Exercise goal: Below are entries. Reproduce exactly the lines between the line holding "836x455 pixels. How" and the line holding "Given: Click the 搜索 search input field", inclusive, and only those.

Material shown:
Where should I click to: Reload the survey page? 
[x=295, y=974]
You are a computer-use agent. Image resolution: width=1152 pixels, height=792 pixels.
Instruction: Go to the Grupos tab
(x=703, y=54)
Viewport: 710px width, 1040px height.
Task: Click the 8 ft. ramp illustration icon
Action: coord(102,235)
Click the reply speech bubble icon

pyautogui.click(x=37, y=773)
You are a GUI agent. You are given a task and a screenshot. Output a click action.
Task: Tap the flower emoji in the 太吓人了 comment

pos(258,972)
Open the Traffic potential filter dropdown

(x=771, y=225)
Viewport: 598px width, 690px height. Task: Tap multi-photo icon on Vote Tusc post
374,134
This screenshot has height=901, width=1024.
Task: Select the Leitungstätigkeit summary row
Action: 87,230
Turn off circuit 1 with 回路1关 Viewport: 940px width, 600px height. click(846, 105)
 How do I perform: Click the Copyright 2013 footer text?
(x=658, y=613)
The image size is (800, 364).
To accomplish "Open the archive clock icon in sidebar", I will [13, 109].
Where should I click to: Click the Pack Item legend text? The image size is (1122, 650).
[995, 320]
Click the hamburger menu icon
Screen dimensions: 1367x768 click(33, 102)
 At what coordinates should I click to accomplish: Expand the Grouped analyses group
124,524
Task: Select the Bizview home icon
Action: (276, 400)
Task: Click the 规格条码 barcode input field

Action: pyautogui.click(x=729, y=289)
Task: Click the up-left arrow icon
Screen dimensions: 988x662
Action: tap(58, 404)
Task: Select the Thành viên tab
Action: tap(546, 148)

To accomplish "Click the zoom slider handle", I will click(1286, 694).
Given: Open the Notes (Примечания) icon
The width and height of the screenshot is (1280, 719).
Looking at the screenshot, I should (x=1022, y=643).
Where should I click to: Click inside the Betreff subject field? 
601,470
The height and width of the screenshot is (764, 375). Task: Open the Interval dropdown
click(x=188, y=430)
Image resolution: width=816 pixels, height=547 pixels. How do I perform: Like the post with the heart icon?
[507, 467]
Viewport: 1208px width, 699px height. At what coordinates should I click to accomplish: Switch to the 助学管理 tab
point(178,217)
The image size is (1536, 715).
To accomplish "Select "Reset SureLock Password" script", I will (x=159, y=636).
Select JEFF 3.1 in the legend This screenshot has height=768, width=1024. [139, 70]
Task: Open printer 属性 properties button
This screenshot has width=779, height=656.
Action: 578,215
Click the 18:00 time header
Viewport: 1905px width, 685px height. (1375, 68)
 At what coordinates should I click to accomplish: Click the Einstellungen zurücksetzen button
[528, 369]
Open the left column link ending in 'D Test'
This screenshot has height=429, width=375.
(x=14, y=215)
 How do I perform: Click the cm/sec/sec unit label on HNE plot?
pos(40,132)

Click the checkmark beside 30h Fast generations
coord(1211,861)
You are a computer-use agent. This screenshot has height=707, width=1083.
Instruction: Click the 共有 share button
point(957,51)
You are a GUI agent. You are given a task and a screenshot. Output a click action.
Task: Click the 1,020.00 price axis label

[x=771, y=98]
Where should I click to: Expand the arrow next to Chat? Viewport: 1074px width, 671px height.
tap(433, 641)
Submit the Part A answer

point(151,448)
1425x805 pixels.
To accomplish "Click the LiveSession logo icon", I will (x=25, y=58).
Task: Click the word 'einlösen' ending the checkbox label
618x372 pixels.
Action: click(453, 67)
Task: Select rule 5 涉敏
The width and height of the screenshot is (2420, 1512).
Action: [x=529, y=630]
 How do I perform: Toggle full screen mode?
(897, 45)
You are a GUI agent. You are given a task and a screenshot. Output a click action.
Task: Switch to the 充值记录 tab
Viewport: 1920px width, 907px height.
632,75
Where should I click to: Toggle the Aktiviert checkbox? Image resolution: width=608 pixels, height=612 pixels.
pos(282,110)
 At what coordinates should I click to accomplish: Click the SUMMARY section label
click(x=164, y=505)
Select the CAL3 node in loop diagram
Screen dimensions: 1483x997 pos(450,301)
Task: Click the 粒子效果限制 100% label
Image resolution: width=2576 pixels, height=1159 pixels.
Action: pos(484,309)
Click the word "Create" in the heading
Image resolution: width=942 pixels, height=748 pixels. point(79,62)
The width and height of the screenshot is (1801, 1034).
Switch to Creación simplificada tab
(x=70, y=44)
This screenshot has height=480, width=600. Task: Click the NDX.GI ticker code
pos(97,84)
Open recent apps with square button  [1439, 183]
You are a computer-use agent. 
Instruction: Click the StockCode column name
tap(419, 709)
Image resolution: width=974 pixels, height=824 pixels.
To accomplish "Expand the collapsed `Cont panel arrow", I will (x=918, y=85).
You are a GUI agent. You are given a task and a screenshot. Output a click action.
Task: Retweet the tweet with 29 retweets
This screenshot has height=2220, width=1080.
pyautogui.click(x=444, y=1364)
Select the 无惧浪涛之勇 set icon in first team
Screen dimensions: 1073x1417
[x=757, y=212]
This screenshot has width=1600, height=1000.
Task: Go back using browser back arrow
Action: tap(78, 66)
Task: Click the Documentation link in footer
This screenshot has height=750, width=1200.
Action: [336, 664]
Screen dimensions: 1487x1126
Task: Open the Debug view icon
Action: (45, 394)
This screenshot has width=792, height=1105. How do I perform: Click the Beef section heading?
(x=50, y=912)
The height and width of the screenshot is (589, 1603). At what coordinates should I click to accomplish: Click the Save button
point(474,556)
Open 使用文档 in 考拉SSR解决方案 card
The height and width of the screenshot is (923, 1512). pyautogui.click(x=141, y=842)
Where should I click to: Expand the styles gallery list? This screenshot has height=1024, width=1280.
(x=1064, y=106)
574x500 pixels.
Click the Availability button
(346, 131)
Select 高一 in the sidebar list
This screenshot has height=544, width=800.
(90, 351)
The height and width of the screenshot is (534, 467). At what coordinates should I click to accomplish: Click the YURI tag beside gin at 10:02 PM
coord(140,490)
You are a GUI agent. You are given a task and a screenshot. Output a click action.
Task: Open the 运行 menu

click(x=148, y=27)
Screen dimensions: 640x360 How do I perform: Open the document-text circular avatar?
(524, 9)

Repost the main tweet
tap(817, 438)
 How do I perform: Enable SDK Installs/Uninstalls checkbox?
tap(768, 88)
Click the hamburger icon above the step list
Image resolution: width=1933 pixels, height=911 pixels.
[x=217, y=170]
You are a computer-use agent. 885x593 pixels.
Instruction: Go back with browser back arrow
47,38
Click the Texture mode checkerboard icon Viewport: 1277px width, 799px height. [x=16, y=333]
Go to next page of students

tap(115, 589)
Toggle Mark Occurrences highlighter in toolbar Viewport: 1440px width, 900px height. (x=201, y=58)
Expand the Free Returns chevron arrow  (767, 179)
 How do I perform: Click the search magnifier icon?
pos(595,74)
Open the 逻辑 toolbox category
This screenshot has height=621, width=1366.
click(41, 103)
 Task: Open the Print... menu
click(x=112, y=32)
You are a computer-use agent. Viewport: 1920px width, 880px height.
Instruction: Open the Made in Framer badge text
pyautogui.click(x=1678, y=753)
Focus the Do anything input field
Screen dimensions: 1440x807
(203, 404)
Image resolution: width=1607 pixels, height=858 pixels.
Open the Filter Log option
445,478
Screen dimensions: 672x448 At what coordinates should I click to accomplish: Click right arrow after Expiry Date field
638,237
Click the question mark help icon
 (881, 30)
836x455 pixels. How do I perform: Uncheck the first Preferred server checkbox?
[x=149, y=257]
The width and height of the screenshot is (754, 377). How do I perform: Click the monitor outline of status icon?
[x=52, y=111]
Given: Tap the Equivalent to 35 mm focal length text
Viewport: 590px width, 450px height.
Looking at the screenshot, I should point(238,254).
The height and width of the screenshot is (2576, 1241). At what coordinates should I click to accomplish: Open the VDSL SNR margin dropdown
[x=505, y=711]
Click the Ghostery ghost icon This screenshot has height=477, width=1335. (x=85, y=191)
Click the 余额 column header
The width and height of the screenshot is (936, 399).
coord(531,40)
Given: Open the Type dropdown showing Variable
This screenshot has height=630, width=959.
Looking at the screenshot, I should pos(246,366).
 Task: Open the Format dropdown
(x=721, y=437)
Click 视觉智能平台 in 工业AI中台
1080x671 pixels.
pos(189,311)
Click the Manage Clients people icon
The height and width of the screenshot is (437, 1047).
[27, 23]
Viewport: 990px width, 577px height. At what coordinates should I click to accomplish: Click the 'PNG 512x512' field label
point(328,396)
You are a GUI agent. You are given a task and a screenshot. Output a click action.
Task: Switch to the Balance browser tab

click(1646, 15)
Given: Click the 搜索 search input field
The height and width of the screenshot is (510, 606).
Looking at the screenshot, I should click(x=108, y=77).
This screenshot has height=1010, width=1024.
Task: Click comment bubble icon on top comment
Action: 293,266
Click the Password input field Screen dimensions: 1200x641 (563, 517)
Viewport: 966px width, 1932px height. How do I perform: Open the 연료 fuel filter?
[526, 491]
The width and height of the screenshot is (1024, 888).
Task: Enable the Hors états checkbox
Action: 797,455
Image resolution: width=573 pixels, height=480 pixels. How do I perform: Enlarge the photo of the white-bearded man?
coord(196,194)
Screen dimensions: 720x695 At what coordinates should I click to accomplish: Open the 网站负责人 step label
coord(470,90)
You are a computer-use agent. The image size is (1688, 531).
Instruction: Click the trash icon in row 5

Your solution:
836x455 pixels. How do I perform: Uncheck the first Preferred server checkbox?
[x=149, y=257]
The width and height of the screenshot is (754, 377). How do I perform: Click the monitor outline of status icon?
[x=52, y=111]
Given: Tap the Equivalent to 35 mm focal length text
Viewport: 590px width, 450px height.
Looking at the screenshot, I should point(238,254).
The height and width of the screenshot is (2576, 1241). At what coordinates should I click to accomplish: Open the VDSL SNR margin dropdown
[x=505, y=711]
Click the Ghostery ghost icon This screenshot has height=477, width=1335. (x=85, y=191)
Click the 余额 column header
The width and height of the screenshot is (936, 399).
coord(531,40)
Given: Open the Type dropdown showing Variable
This screenshot has height=630, width=959.
Looking at the screenshot, I should pos(246,366).
 Task: Open the Format dropdown
(x=721, y=437)
Click 视觉智能平台 in 工业AI中台
1080x671 pixels.
pos(189,311)
Click the Manage Clients people icon
The height and width of the screenshot is (437, 1047).
[27, 23]
Viewport: 990px width, 577px height. At what coordinates should I click to accomplish: Click the 'PNG 512x512' field label
point(328,396)
You are a GUI agent. You are given a task and a screenshot. Output a click action.
Task: Switch to the Balance browser tab

click(1646, 15)
Given: Click the 搜索 search input field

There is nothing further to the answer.